WRITTEN PROBLEM — Turn every line of the rows below into a numbered list, skipping blank lines. Leave the pictures out of your answer.

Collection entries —
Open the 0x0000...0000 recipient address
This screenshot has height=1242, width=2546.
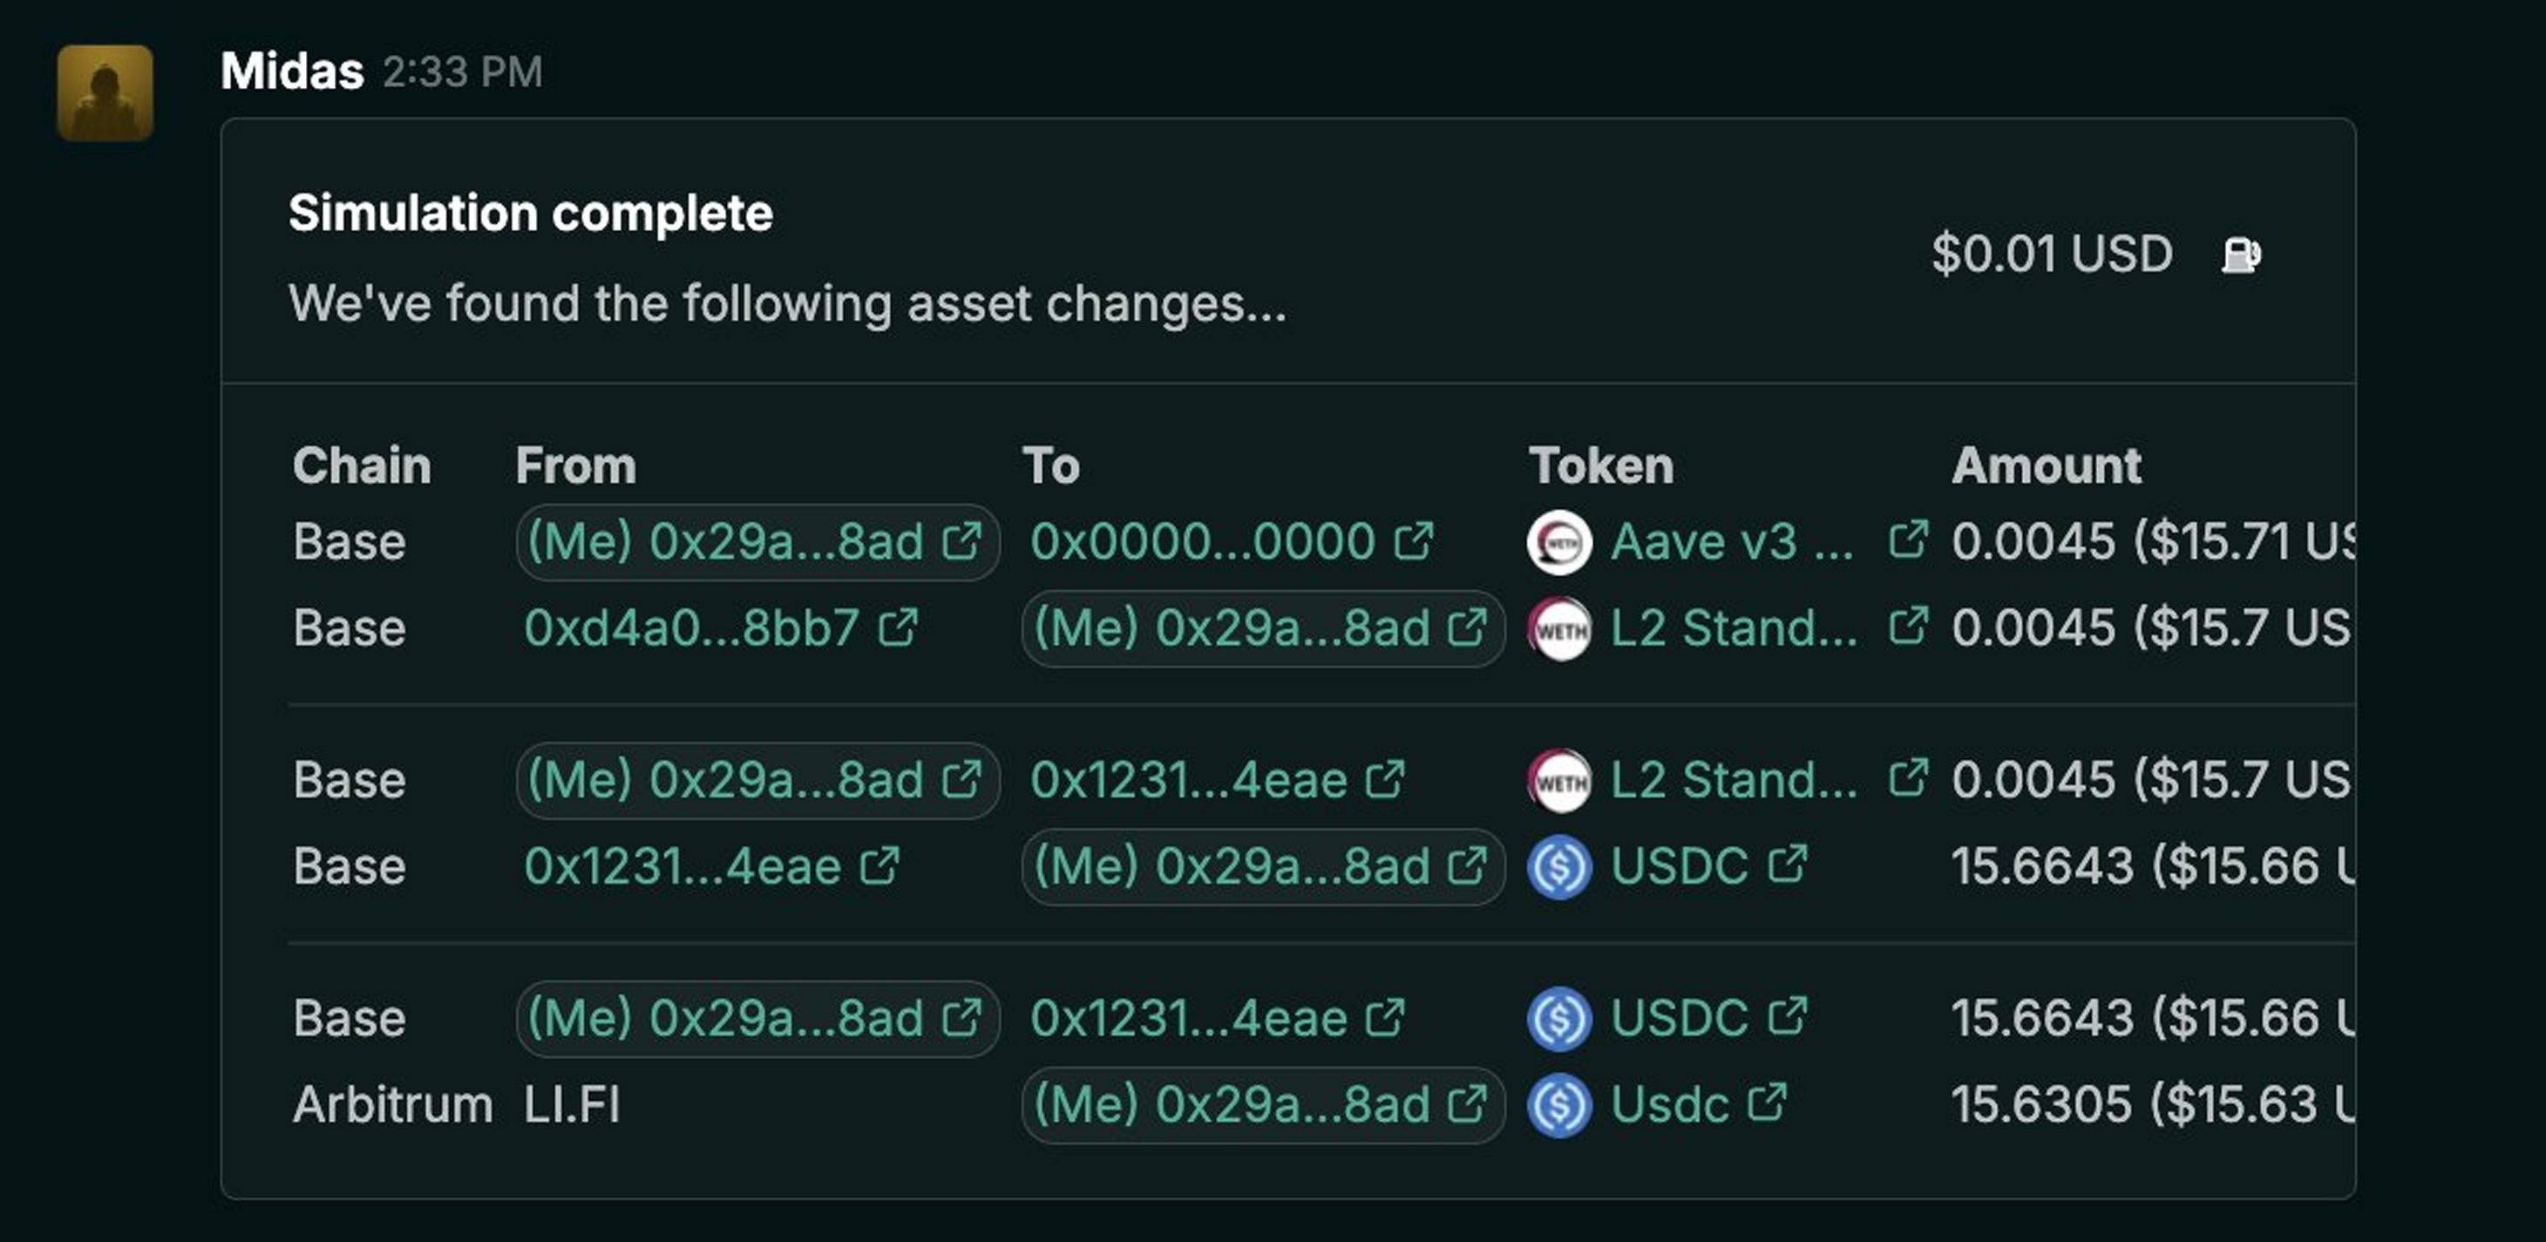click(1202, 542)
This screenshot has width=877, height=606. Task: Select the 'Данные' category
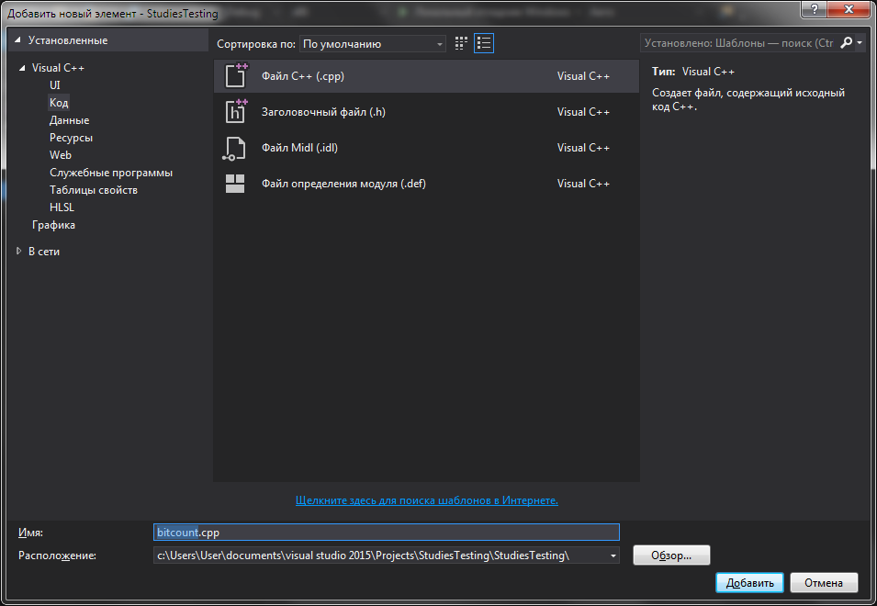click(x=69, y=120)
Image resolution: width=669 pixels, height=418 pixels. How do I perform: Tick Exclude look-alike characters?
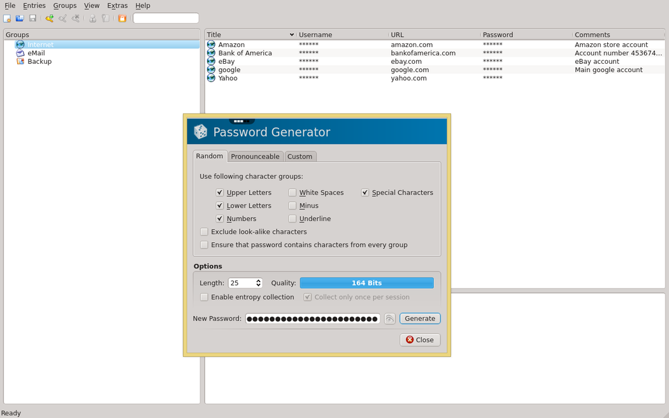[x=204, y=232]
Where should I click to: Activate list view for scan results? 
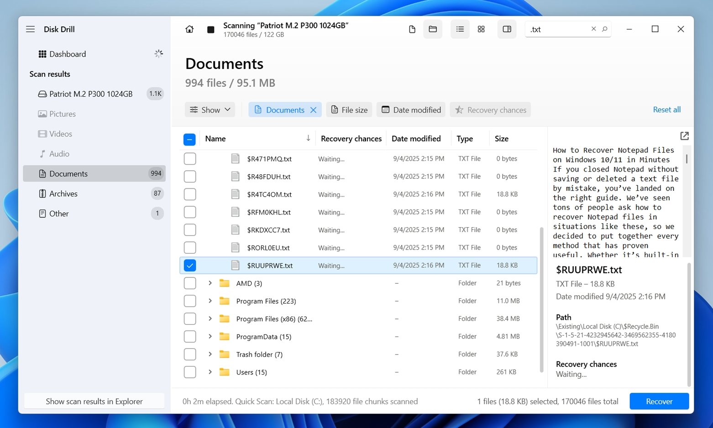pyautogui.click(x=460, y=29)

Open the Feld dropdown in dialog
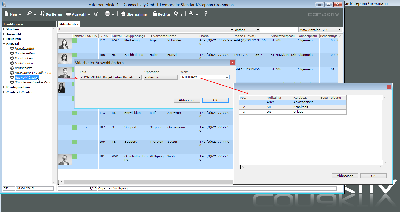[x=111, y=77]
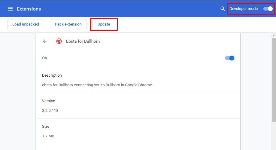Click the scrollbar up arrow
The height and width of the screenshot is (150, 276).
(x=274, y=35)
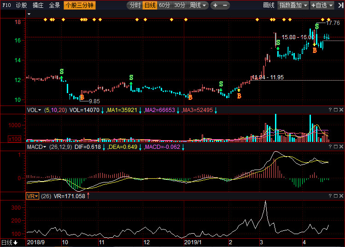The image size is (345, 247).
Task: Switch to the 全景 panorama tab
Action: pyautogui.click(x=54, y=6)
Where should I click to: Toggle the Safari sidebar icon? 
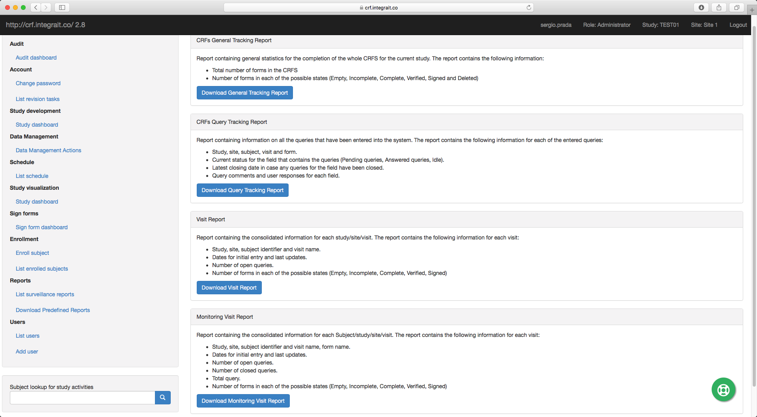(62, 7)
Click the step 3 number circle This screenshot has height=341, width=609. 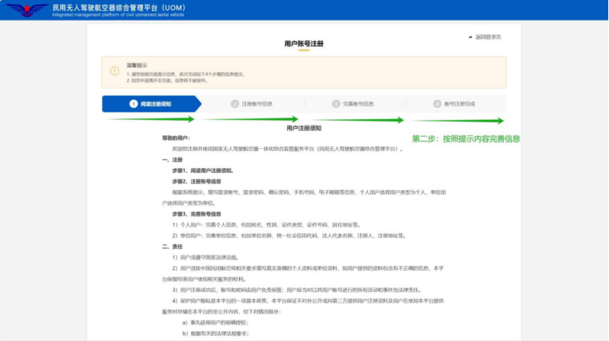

ANSWER FOR THIS EXERCISE —
1. Open the 0x0000...0000 recipient address
2. This screenshot has height=1242, width=2546.
3. click(1202, 542)
4. This screenshot has width=877, height=606. Task: Select the 'Данные' category
5. click(x=69, y=120)
6. Image resolution: width=669 pixels, height=418 pixels. How do I perform: Tick Exclude look-alike characters?
7. [x=204, y=232]
8. Where should I click to: Activate list view for scan results? 
9. pyautogui.click(x=460, y=29)
10. Open the Feld dropdown in dialog
11. [x=111, y=77]
12. Click the scrollbar up arrow
13. The height and width of the screenshot is (150, 276).
14. (x=274, y=35)
15. The image size is (345, 247).
16. Task: Switch to the 全景 panorama tab
17. Action: pyautogui.click(x=54, y=6)
18. Where should I click to: Toggle the Safari sidebar icon? 
19. (62, 7)
20. Click the step 3 number circle This screenshot has height=341, width=609. 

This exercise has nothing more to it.